Give not thy tongue too great a liberty, lest it take thee prisoner. A word unspoken is like the sword in the scabbard, thine; if vented, thy sword is in anothers hand. If thou desire to be held wise, be so wise as to hold thy tongue.
Men more easily pardon ill things done than said; such a peculiar rancour and venom do they leave behind in mens minds, and so much more poisonously and incurably does the serpent bite with his tongue than his teeth.
I would establish but one great general rule to be observed in all conversation, which is this, that men should not talk to please themselves, but those that hear them. This would make them consider whether what they speak be worth hearing, whether there be either wit or sense in what they are about to say, and whether it be adapted to the time when, the place where, and the persons to whom it is spoken.
For the utter extirpation of these orators and story-tellers, which I look upon as very great pests of society, I have invented a watch which divides the minute into twelve parts, after the same manner that the ordinary watches are divided into hours; and will endeavour to get a patent, which shall oblige every club or company to provide themselves with one of these watches, that shall lie upon the table, as an hour-glass is often placed near the pulpit, to measure out the length of a discourse.
I shall be willing to allow a man one round of my watch, that is, a whole minute, to speak in; but if he exceeds that time, it shall be lawful for any of the company to look upon the watch, or to call him down to order.
Provided, however, that if any one can make it appear that he is turned of threescore, he may take two, or, if he pleases, three rounds of the watch, without giving offence. Provided, also, that this rule be not construed to extend to the fair sex, who shall still be at liberty to talk by the ordinary watch that is now in use. I would likewise earnestly recommend this little automaton, which may be easily carried in the pocket without any encumbrance, to all such as are troubled with this infirmity of speech, that upon pulling out their watches they may have frequent occasion to consider what they are doing, and by that means cut the thread of their story short, and hurry to a conclusion.

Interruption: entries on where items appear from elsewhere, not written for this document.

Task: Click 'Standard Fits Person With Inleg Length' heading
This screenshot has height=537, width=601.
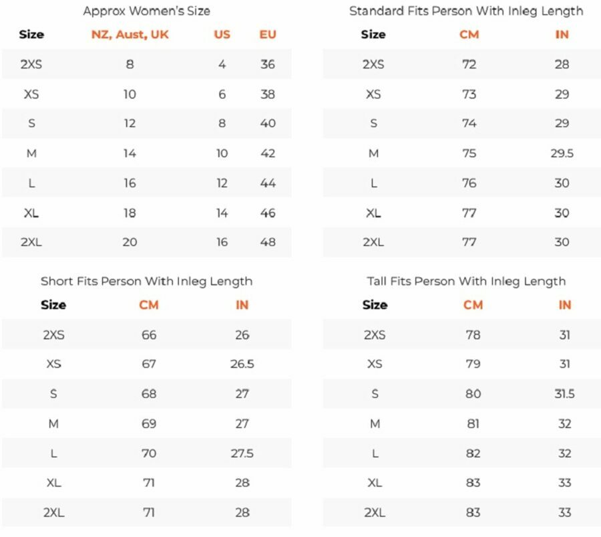Action: coord(466,11)
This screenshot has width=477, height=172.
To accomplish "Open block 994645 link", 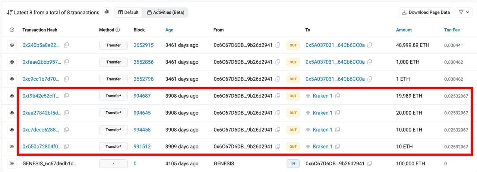I will coord(142,113).
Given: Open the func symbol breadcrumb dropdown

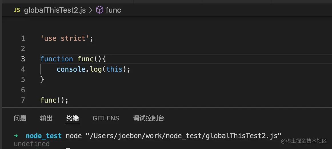Looking at the screenshot, I should point(113,10).
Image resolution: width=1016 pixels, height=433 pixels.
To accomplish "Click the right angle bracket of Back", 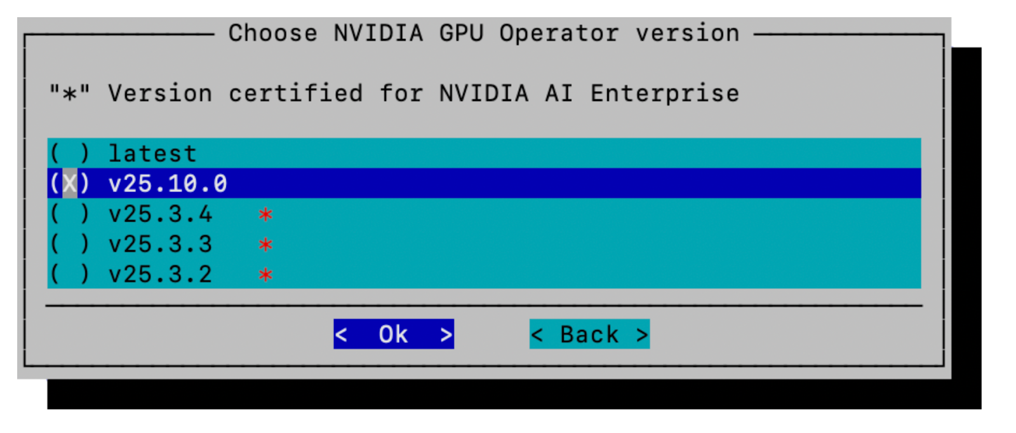I will pos(642,334).
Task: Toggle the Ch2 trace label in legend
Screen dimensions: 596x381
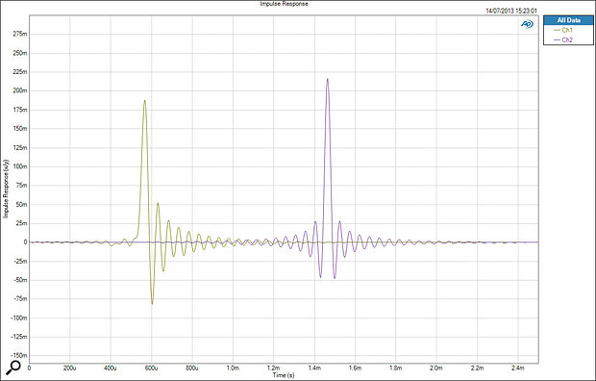Action: 567,39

Since I am engaged unawares in quotations, I must not omit the satire which Horace has written against this impertinent talkative companion; and which, I think, is fuller of humour than any other satire he has written. This great author, who had the nicest taste of conversation, and was himself a most agreeable companion, had so strong an antipathy to a great talker that he was afraid, some time or other, it would be mortal to him; as he has very humorously described it in his conversation with an impertinent fellow, who had like to have been the death of him.
The common fluency of speech in many men, and most women, is owing to a scarcity of matter, and a scarcity of words; for whosoever is a master of language, and hath a mind full of ideas, will be apt, in speaking, to hesitate upon the choice of both.